#### WHAT YOU SHOULD DO
Once you reach the line with "Newsletter (321, 2433)", copy it and every line after it exactly, up to the end of the data. Omit the pictures.

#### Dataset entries
####################

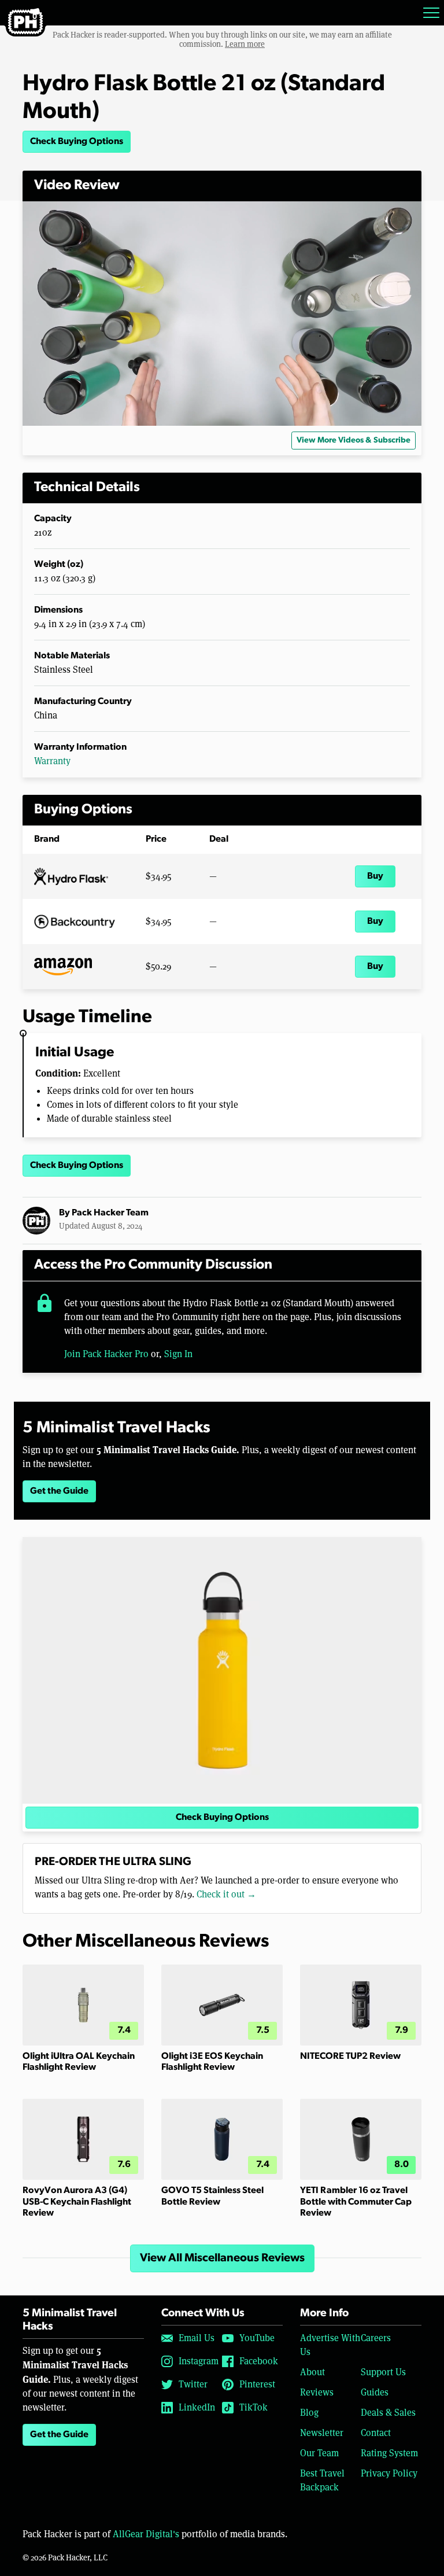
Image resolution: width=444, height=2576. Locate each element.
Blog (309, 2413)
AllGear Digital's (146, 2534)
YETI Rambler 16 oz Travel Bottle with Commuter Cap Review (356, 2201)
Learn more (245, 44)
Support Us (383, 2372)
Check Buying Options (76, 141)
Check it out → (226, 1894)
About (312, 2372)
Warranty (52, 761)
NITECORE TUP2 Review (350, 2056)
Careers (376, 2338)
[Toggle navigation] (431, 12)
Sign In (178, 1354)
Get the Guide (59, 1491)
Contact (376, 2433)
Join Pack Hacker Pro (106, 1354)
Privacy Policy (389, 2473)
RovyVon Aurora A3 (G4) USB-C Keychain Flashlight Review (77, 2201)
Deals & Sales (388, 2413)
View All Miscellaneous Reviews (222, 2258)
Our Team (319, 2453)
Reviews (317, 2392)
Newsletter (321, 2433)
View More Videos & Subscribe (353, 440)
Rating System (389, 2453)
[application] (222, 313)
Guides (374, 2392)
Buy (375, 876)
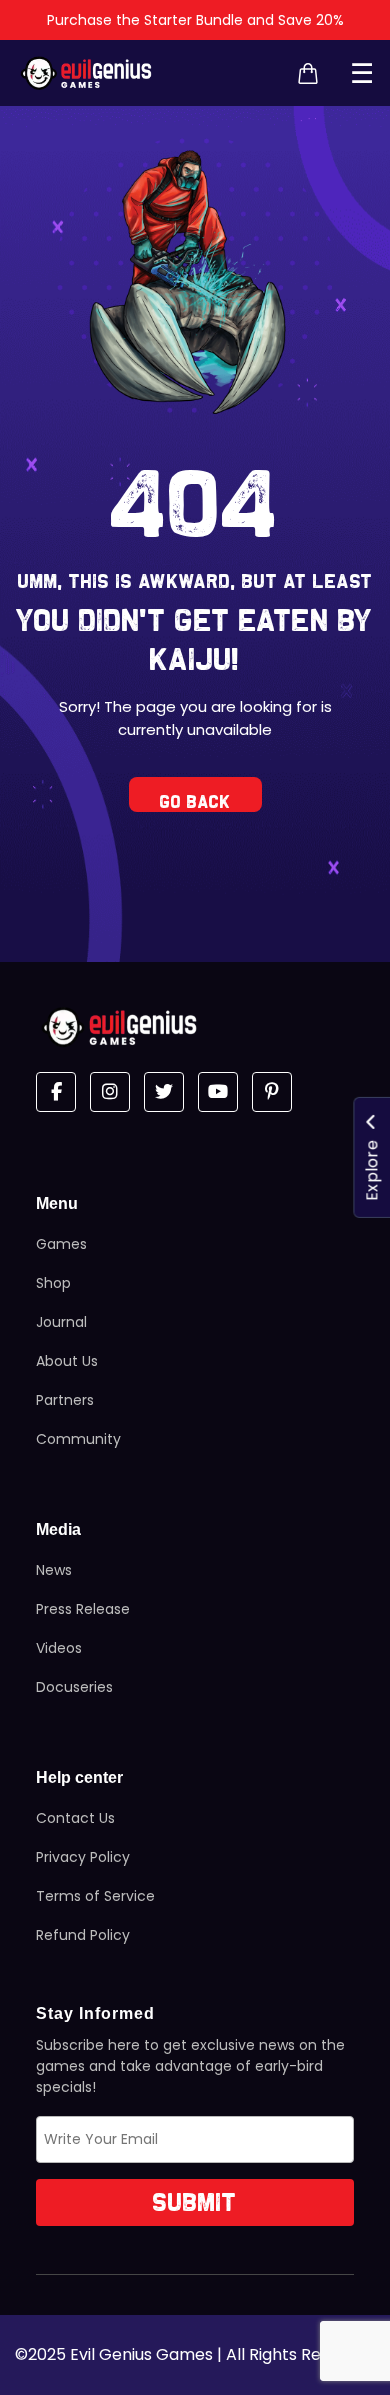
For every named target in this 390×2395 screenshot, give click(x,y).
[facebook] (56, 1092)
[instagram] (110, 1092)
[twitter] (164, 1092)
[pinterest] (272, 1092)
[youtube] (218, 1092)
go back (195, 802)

####################

#### ANSWER TO THE PROBLEM
Newsletter (321, 2433)
View More Videos & Subscribe (353, 440)
Rating System (389, 2453)
[application] (222, 313)
Guides (374, 2392)
Buy (375, 876)
For every named target in this 390×2395 screenshot, give click(x,y).
[facebook] (56, 1092)
[instagram] (110, 1092)
[twitter] (164, 1092)
[pinterest] (272, 1092)
[youtube] (218, 1092)
go back (195, 802)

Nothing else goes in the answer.